O Santo Ofício da Inquisição, que queimou Giordano Bruno ¹ e perseguiu Galileu ², passou a denominar-se Sagrada Congregação para a Doutrina da Fé. Esta Congregação advertiu e puniu numerosos teólogos contemporâneos, que têm questionado diferentes aspectos da doutrina católica e a infalibilidade da Igreja.. Todas as medidas restritivas receberam a aprovação do papa João Paulo II.

¹ O que era semente faz-se erva, e do que era erva faz-se a espiga; do que era espiga faz-se o pão, do pão quilo, do quilo sangue, deste semente e desta embrião, deste homem, deste cadáver, desta terra, desta pedra. (Giordano Bruno, Diálogos)

² A filosofia está escrita neste imenso livro que se nos abre continuamente diante dos olhos (quero dizer o universo), mas não podemos entendê-lo, se antes não aprendermos a compreender a língua e a conhecer os caracteres nos quais está escrito. Está escrito em língua matemática, e os caracteres são triângulos, círculos, e outras figuras geométricas, sem os quais meios é impossível entender humanamente qualquer palavra sua; sem eles é um inútil vagar por escuro labirinto. (Galileu)

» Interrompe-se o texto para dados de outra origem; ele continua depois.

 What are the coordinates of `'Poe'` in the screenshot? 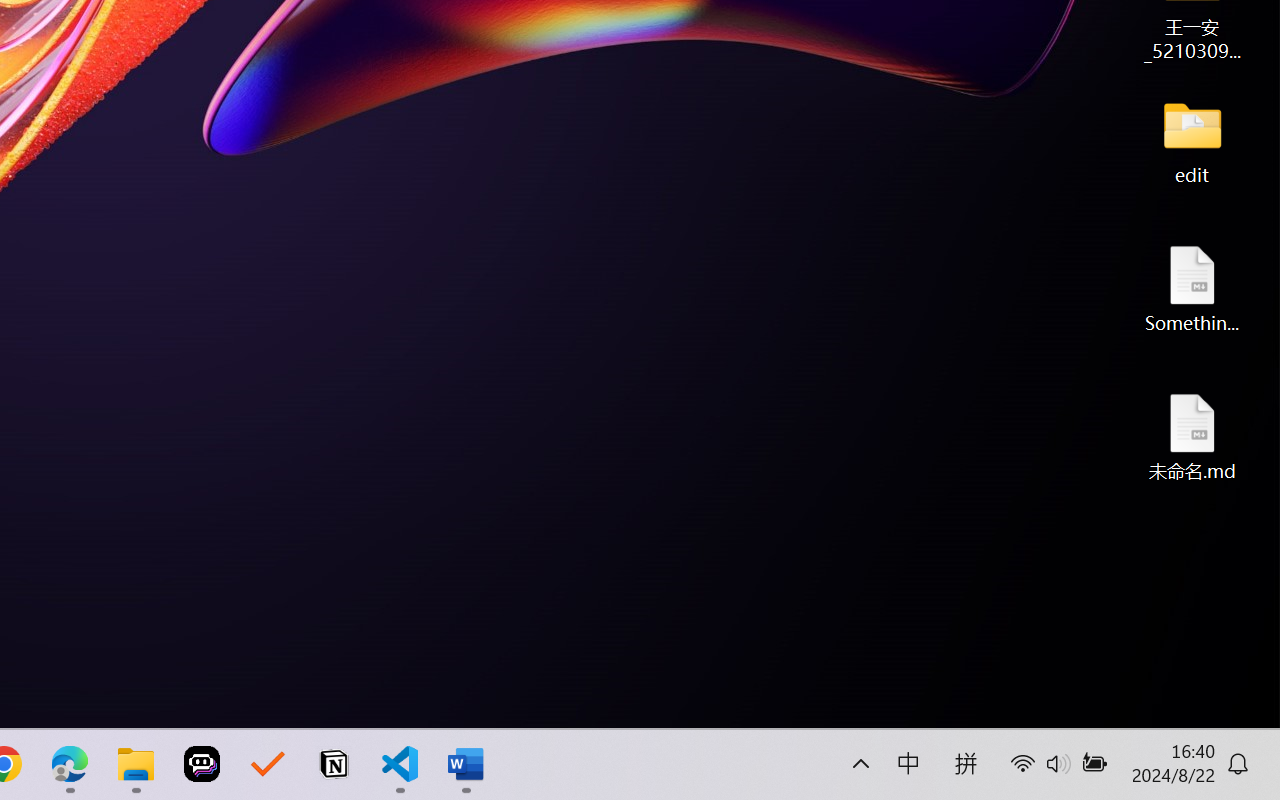 It's located at (202, 764).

Os principais teólogos acusados de heresia foram Edward Schillebeeckx,  professor de Teologia da Universidade Católica de Nijmaegen, Holanda, e Hans Küng, professor de Dogma e Teologia Ecumênica da Universidade do Estado, Tubingen, Alemanha. No Brasil foi acusado e punido o teólogo Frei Leonardo Boff.

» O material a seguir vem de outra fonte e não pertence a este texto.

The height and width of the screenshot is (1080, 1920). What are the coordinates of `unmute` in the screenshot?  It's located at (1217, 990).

Desde 1957 Hans Küng entrou em choque com o Vaticano, por ter posto em dúvida a infalibilidade da Igreja e criticado a debilidade da doutrina papal sobre o controle da natalidade. Küng acredita que a Igreja "devia aprender por seus próprios erros". Chamado a Roma em 1971, para justificar as suas ideias, respondeu que só iria se pudesse ver todo o seu processo e escolher seus próprios advogados. A Congregação recusou. Nessa atitude vemos a repetição do procedimento da Inquisição ibérica, na qual os réus não tinham conhecimento do seu processo e os únicos advogados admitidos eram homens internos da Inquisição. O próprio Küng acusou os membros da Congregação de agirem de acordo com o espírito da Inquisição. Küng também foi punido por dizer que a ressurreição não podia ser um acontecimento histórico, a virgindade de Maria era uma lenda, que não se devia identificar Jesus com Deus e que Jesus nunca se intitulou Messias. O próprio papa João Paulo II, em 18 de dezembro de 1979, declarou que Hans Küng, nos seus escritos, afastou-se da verdade integral da fé católica e portanto não podia mais ser considerado um teólogo católico, nem atuar como tal num papel de professor.

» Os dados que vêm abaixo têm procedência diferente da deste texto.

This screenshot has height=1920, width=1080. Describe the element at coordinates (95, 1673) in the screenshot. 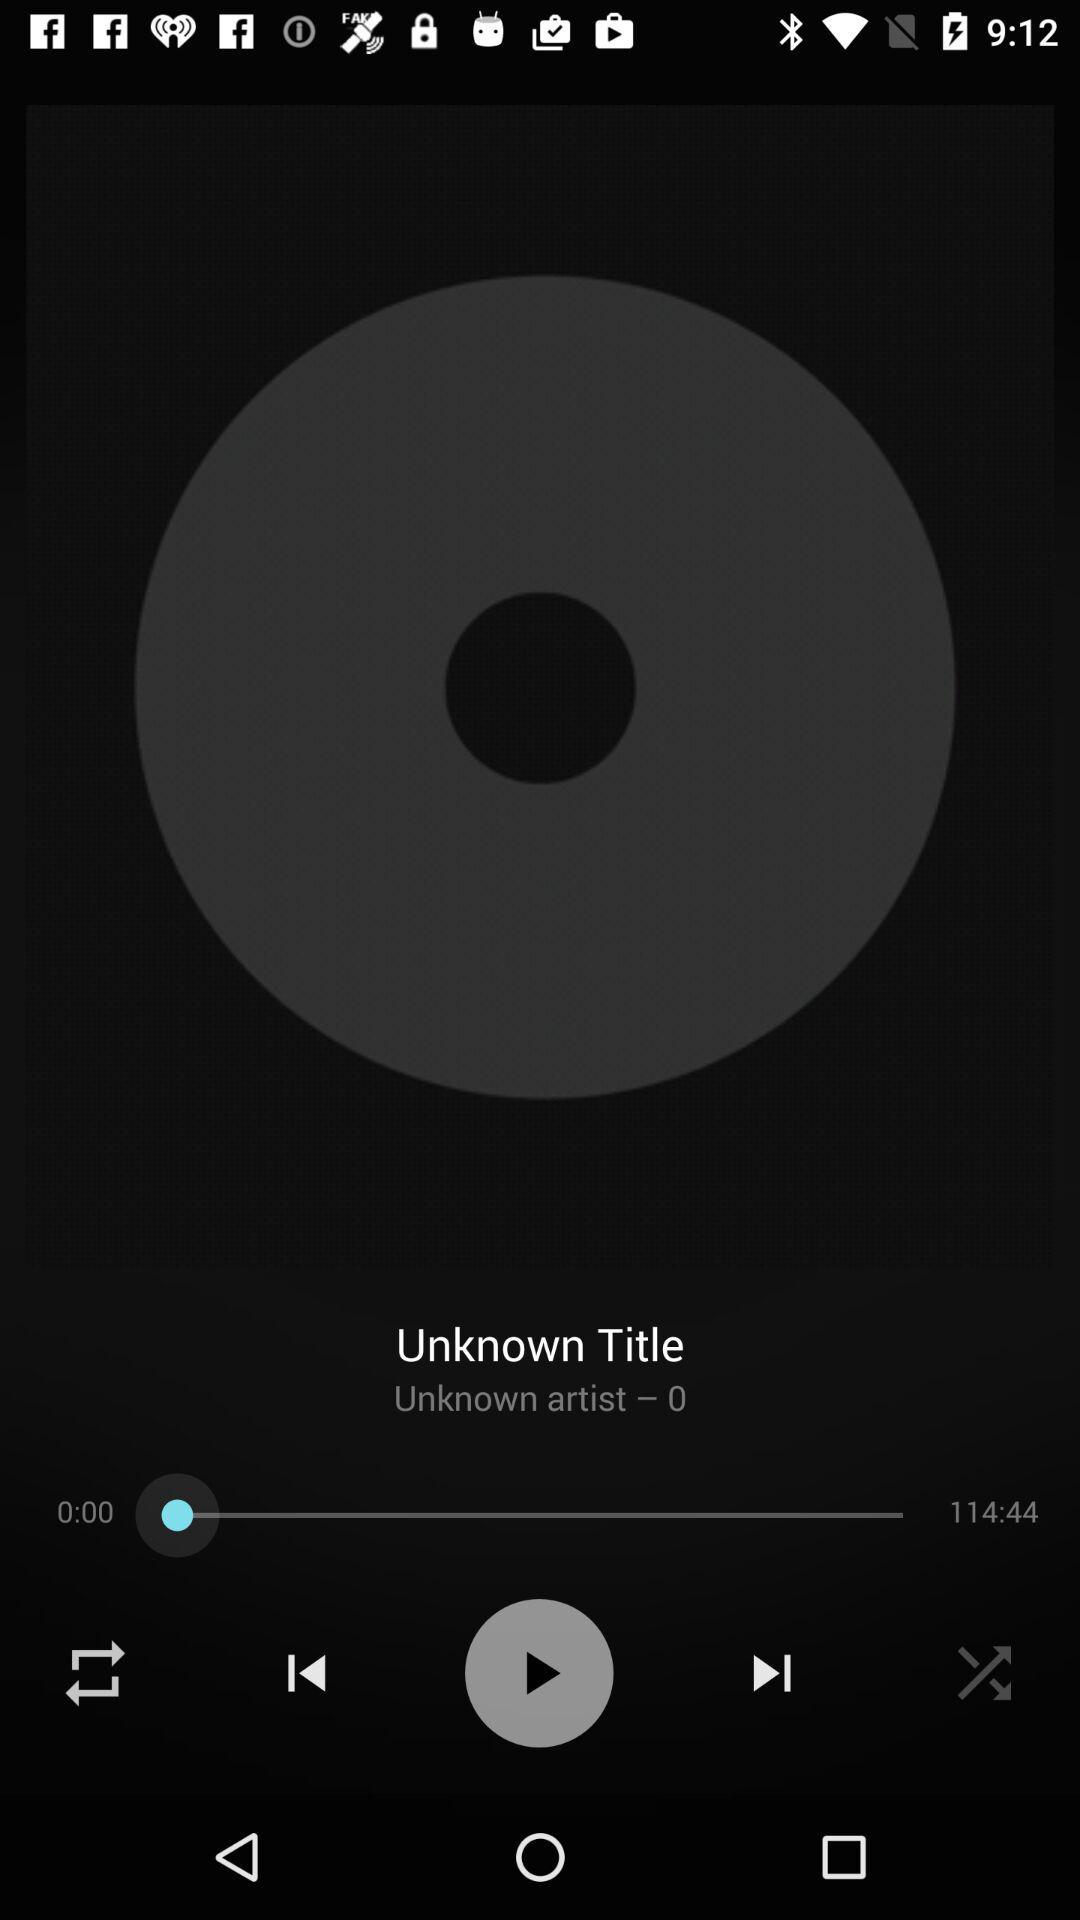

I see `the repeat icon` at that location.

Os crimes contra a moral, que foram sempre preocupação central da Igreja, e deram motivo à constante pela Inquisição espanhola e portuguesa, também recebem atualmente, da Congregação para a Doutrina da Fé, um especial interesse. Autores como o reverendo Charles Curran, professor de Teologia Moral da Universidade Católica de Washington, D.C., autor de Sexual and Medial Ethics e Tradition in Moral Theology (Notre Dame University Press, 1978 e 1979, respectivamente), o jesuíta John J. Mc Neill, autor da obra The Church and the Homossexual (Sheed, Andrews and McMeel, 1976) e o reverendo Anthony Rosnik, coautor de Human Sexuality: New Directions in American Though (Paulist Press, 1977), foram seriamente advertidos e criticados pela Congregação.

Os pensadores religiosos estão divididos hoje, como estiveram divididos durante a Inquisição ibérica.

NOVINSKY, Anita. A Inquisição. São Paulo: Brasiliense, 2012. p. 7-9, 103-5. (Coleção Tudo é História, 49).